Pursuant to section 6662(a), a taxpayer may be liable for a penalty of 20 percent of the portion of an underpayment of tax (1) attributable to a substantial understatement of tax, or (2) due to negligence or disregard of rules or regulations. Sec. 6662(b). The term "understatement" means the excess of the amount of tax required to be shown on a return over the amount of tax imposed which is shown on the return, reduced by any rebate (within the meaning of section 6211(b)(2)). Sec. 6662(d)(2)(A). Generally, an understatement is a "substantial understatement" when the understatement exceeds the greater of $5,000 or 10 percent of the amount of tax required to be shown on the return. Sec. 6662(d)(1)(A). The term "negligence" in section 6662(b)(1) includes any failure to make a reasonable attempt to comply with the Internal Revenue Code and any failure to keep adequate books and records or to substantiate items properly. Sec. 6662(c); sec. 1.6662-3(b)(1), Income Tax Regs. Negligence has also been defined as the failure to exercise due care or the failure to do what a reasonable person would do under the circumstances. See Allen v. Commissioner , 92 T.C. 1, 12 (1989), affd. 925 F.2d 348, 353 (9th Cir. 1991); Neely v. Commissioner , 85 T.C. 934, 947 (1985). The term "disregard" includes any careless, reckless, or intentional disregard. Sec. 6662(c).
B. Burden of Proof
The Commissioner has the burden of production with respect to the accuracy-related penalty. Sec. 7491(c).
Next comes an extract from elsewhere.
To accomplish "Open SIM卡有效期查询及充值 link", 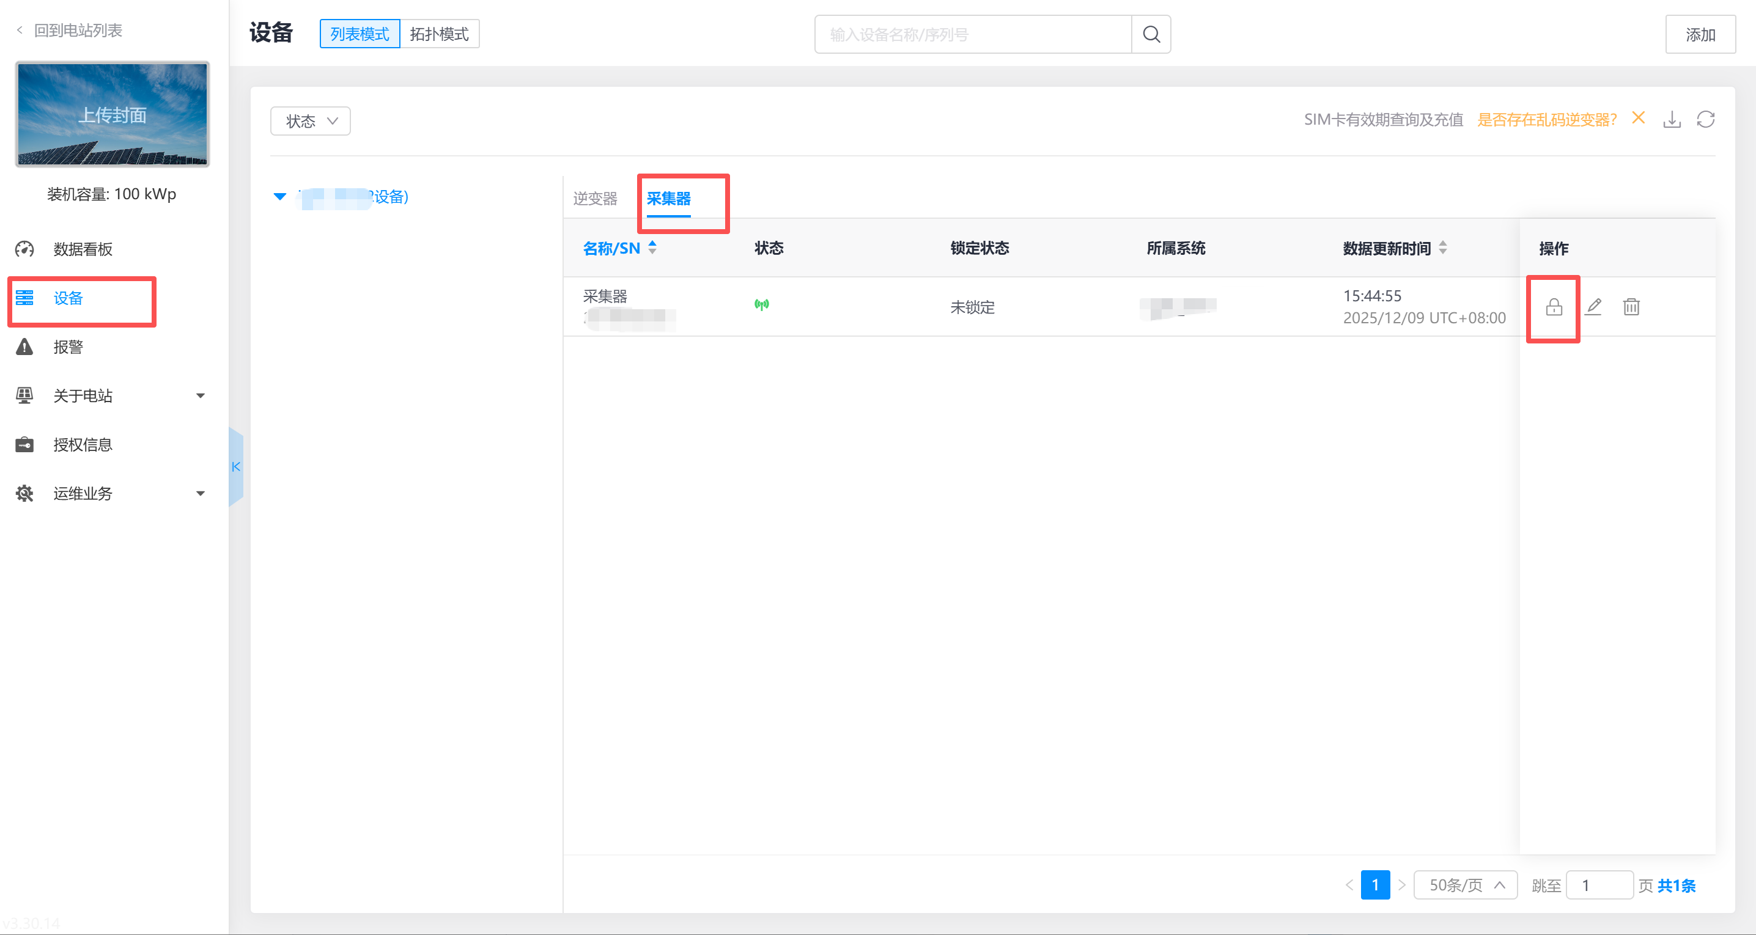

To meet this burden, the Commissioner must produce sufficient evidence indicating that it is appropriate to impose the penalty. See Higbee v. Commissioner , 116 T.C. 438, 446 (2001). Once the Commissioner meets this burden of production, the taxpayer must come forward with persuasive evidence that the Commissioner's determination is incorrect. Rule 142(a); see Higbee v. Commissioner , supra . The taxpayer may meet this burden by proving that he or she acted with reasonable cause and in good faith. See sec. 6664(c)(1); see also Higbee v. Commissioner , supra ; sec. 1.6664-4(b)(1), Income Tax Regs.
In the matter before us, respondent has met his burden of production under section 7491(c). The record shows that both petitioner's 2001 and 2002 income tax returns contain understatements of tax greater than $5,000. See sec. 6662(d)(1)(A)(ii). Accordingly, petitioner bears the burden of proving that the accuracy-related penalties should not be imposed with respect to any portion of the understatements for which he acted with reasonable cause and in good faith. See sec. 6664(c)(1); Higbee v. Commissioner , supra at 446.
Petitioner has failed to meet his burden of persuasion with respect to the accuracy-related penalties. Petitioner claimed substantial deductions for which he apparently maintained no records. At trial, petitioner admitted that some of the deductions on his Schedules C for 2001 and 2002 may have represented personal expenditures, including the costs of a family trip to Mexico and payments for insurance premiums on his personal automobiles. As noted supra , petitioner likely incurred several business expenditures during 2001 and 2002. However, petitioner has not produced any evidence establishing that he acted with reasonable cause and in good faith with respect to any portion of the understatements of tax on his 2001 and 2002 income tax returns. Therefore, to the extent that we uphold respondent's determination of deficiencies for 2001 and 2002, we conclude that petitioner is liable for the section 6662(a) penalties.
To reflect the foregoing,
Decision will be entered under Rule 155.